10 tn Heb “the daughter of my people.” Rather than a genitive of relationship (“daughter of X”), the phrase בַּת־עַמִּי (bat-’ammi) is probably a genitive of apposition. The idiom “Daughter X” occurs often in Lamentations: “Daughter Jerusalem” (2x), “Daughter Zion” (7x), “Virgin Daughter Zion” (1x), “Daughter of My People” (5x), “Daughter Judah” (2x), and “Virgin Daughter Judah” (1x). In each case, it is a poetic description of Jerusalem or Judah as a whole. The idiom בַּת־עַמִּי (bat-’ammi, lit., “daughter of my people” is rendered variously by the English versions: “the daughter of my people” (KJV, RSV, NASB), “my people” (NIV, TEV, CEV), and “my poor people” (NJPS). The metaphor here pictures the people as vulnerable and weak.
11 tn Heb “they”; the referent has been specified in the translation for clarity.
12 tn Heb “to their mother,” understood as a collective singular.
13 tn Heb “Where is bread and wine?” The terms “bread” and “wine” are synecdoches of specific (= bread, wine) for general (= food, drink).
14 tn Heb “as they faint” or “when they faint.”
15 tn Heb “as their life is poured out.” The term בְּהִשְׁתַּפֵּךְ (bÿhishtappekh), Hitpael infinitive construct + the preposition בּ (bet), from שָׁפַךְ (shafakh, “to pour out”) may be rendered “as they expire” (BDB 1050 s.v. שָׁפַךְ), referring to the process of dying. Note the repetition of the word “pour out” with various direct objects in this poem at 2:4, 11, 12, and 19.
16 tn Heb “chest, lap.”
17 tc The Kethib is written בַּלַּיִל (ballayil) a defective spelling for בַּלַּיְלָה (ballaylah, “night”). The Qere reads בַּלַּיְלָה (ballaylah, “night”), which is preserved in numerous medieval Hebrew
tn The noun בַּלַּיְלָה (ballaylah, “night”) functions as an adverbial accusative of time: “in the night.”
18 tn Heb “at the head of the watches.”
19 tn The noun לֵבָב (levav, “heart”) functions here as a metonymy of association for the thoughts and emotions in the heart. The Hebrew לֵבָב (levav) includes the mind so that in some cases the translation “heart” implies an inappropriate division between the cognitive and affective. This context is certainly emotionally loaded, but as part of a series of admonitions to address God in prayer, these emotions are inextricably bound with the thoughts of the mind. The singular “heart” is retained in the translation to be consistent with the personification of Jerusalem (cf. v. 18).
21 sn Lifting up the palms or hands is a metaphor for prayer.

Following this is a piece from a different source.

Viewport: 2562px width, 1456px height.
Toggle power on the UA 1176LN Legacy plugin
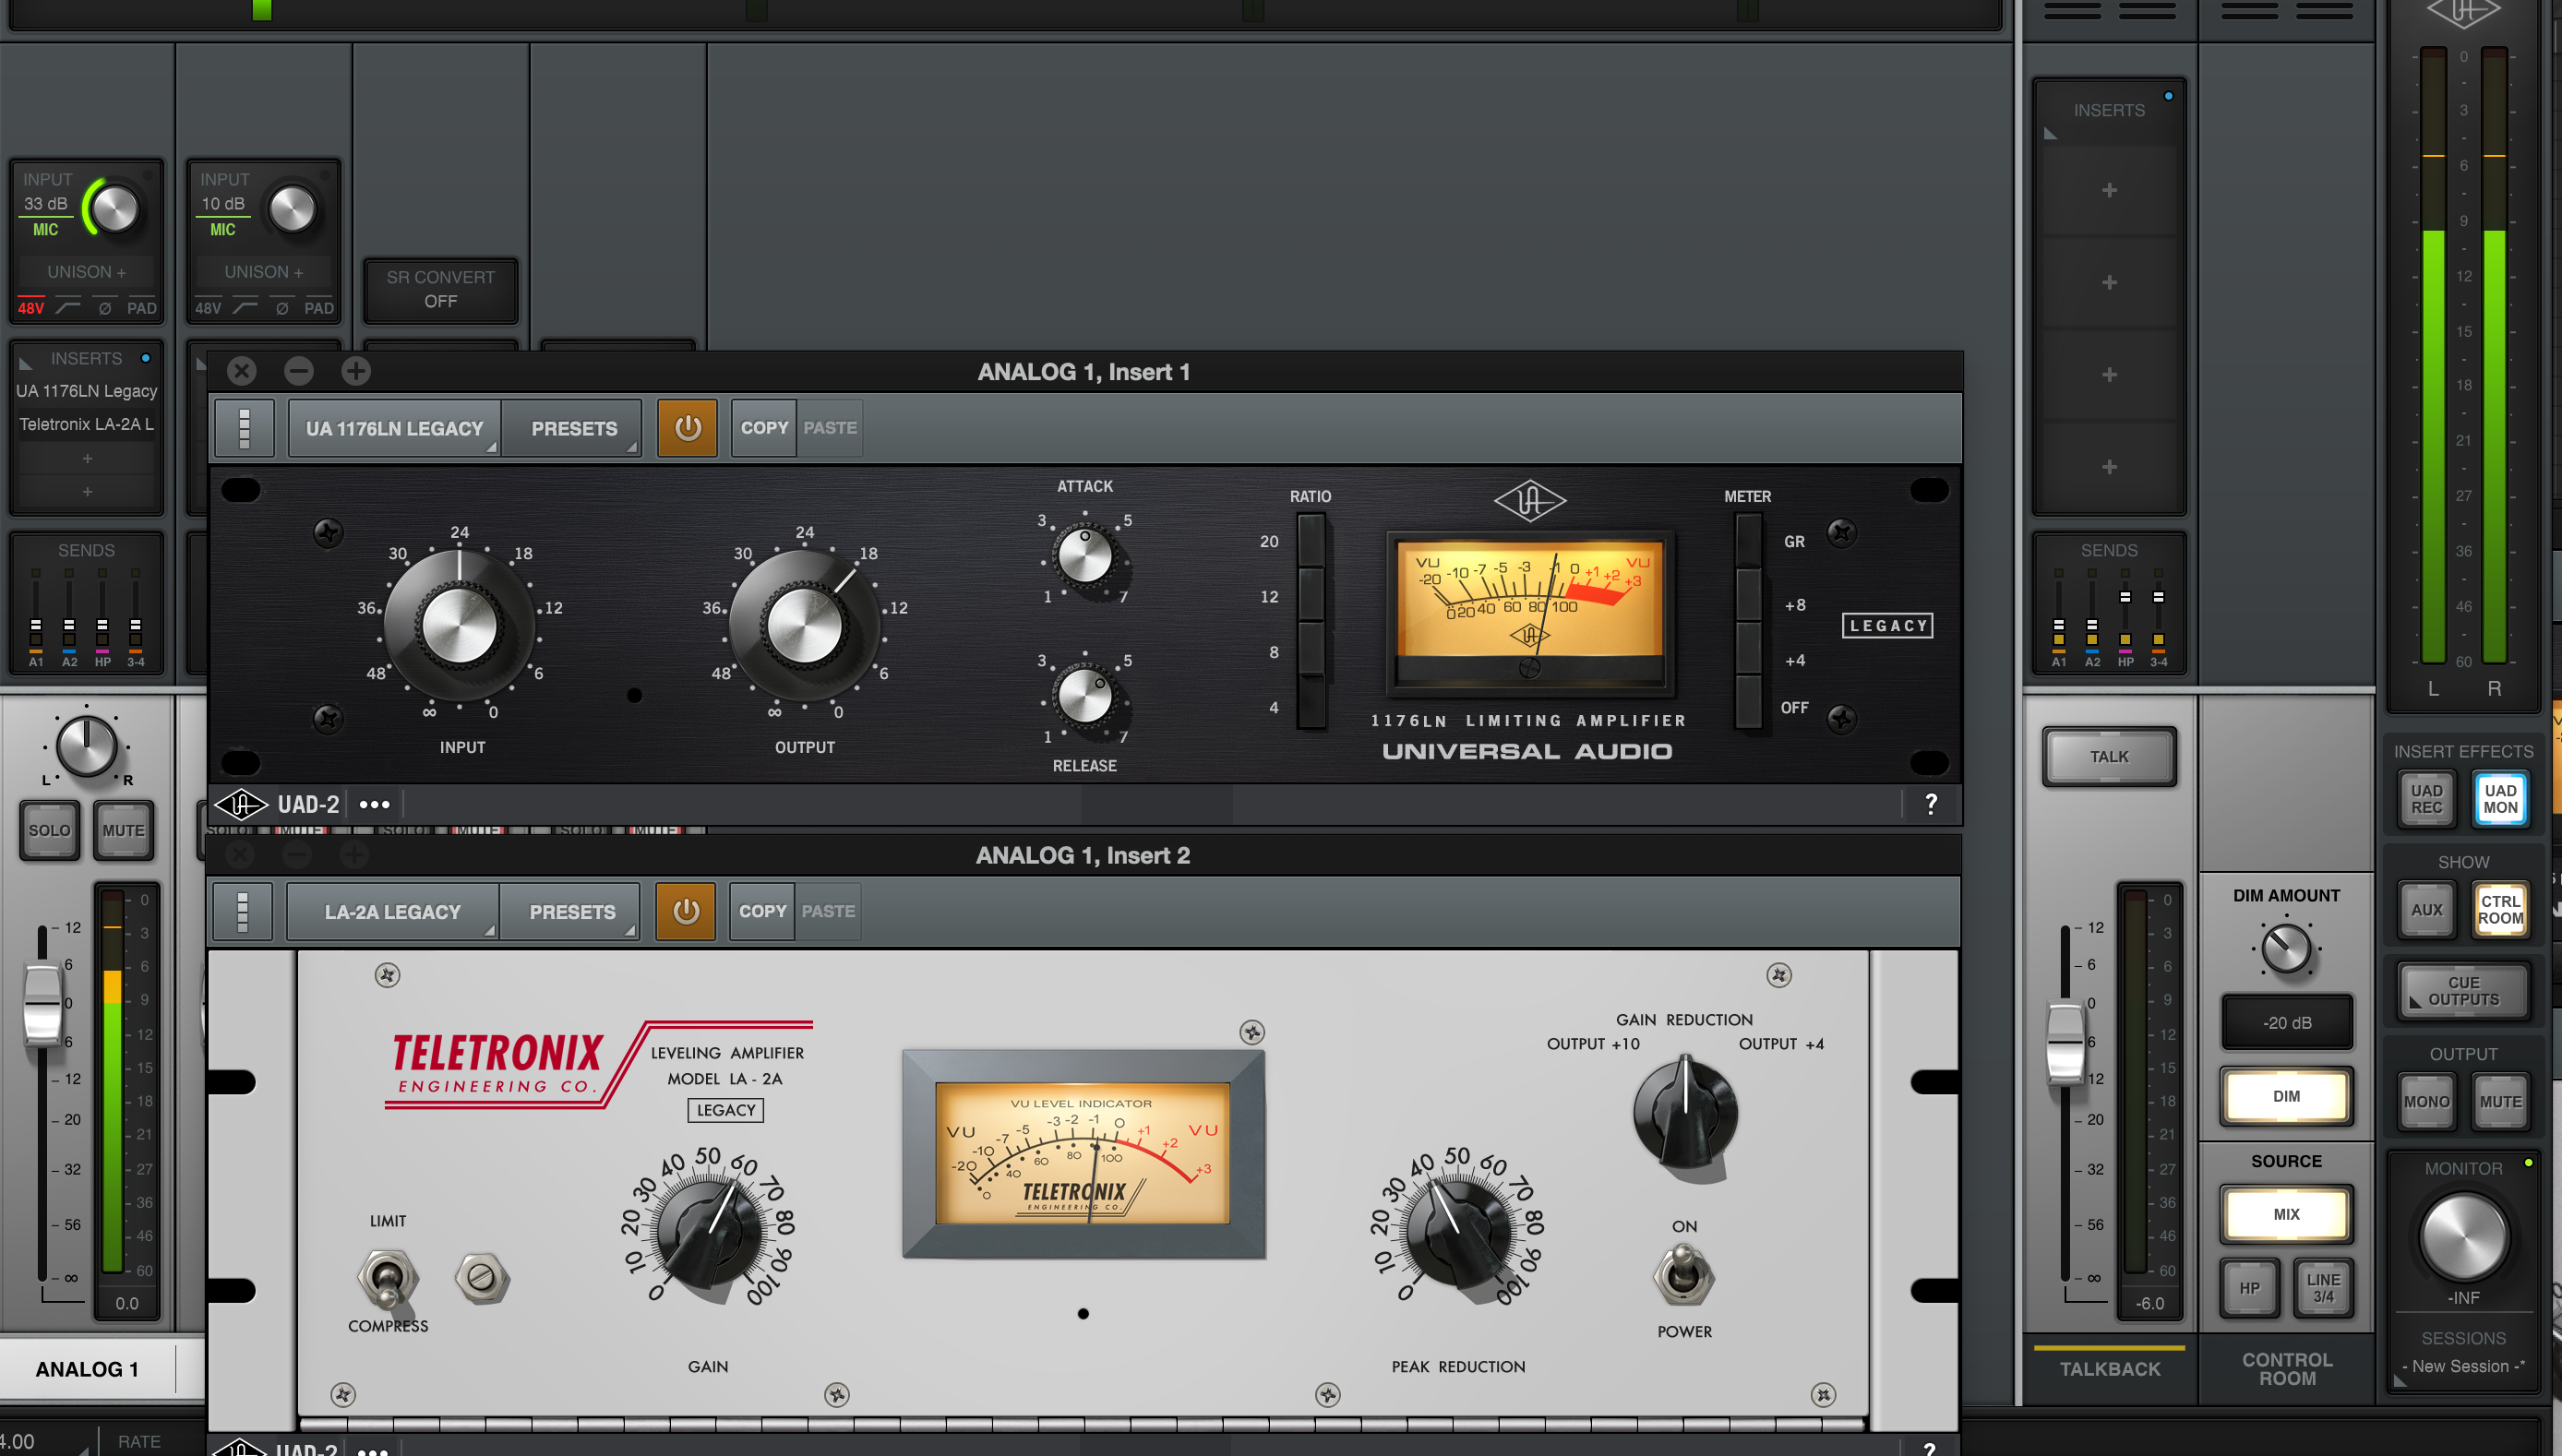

22 tn Heb “on account of the life of your children.” The noun נֶפֶשׁ (nefesh) refers to the “life” of their dying children (e.g., Lam 2:12). The singular noun נֶפֶשׁ (nefesh, “life”) is used as a collective, as the plural genitive noun that follows makes clear: “your children.”
23 tc The BHS editors and many commentators suggest that the fourth bicola in 2:19 is a late addition and should be deleted. Apart from the four sets of bicola in 1:7 and 2:19, every stanza in chapters 1-4 consists of three sets of bicola.
tn Heb “who are fainting.”
24 tn Heb “at the head of every street.”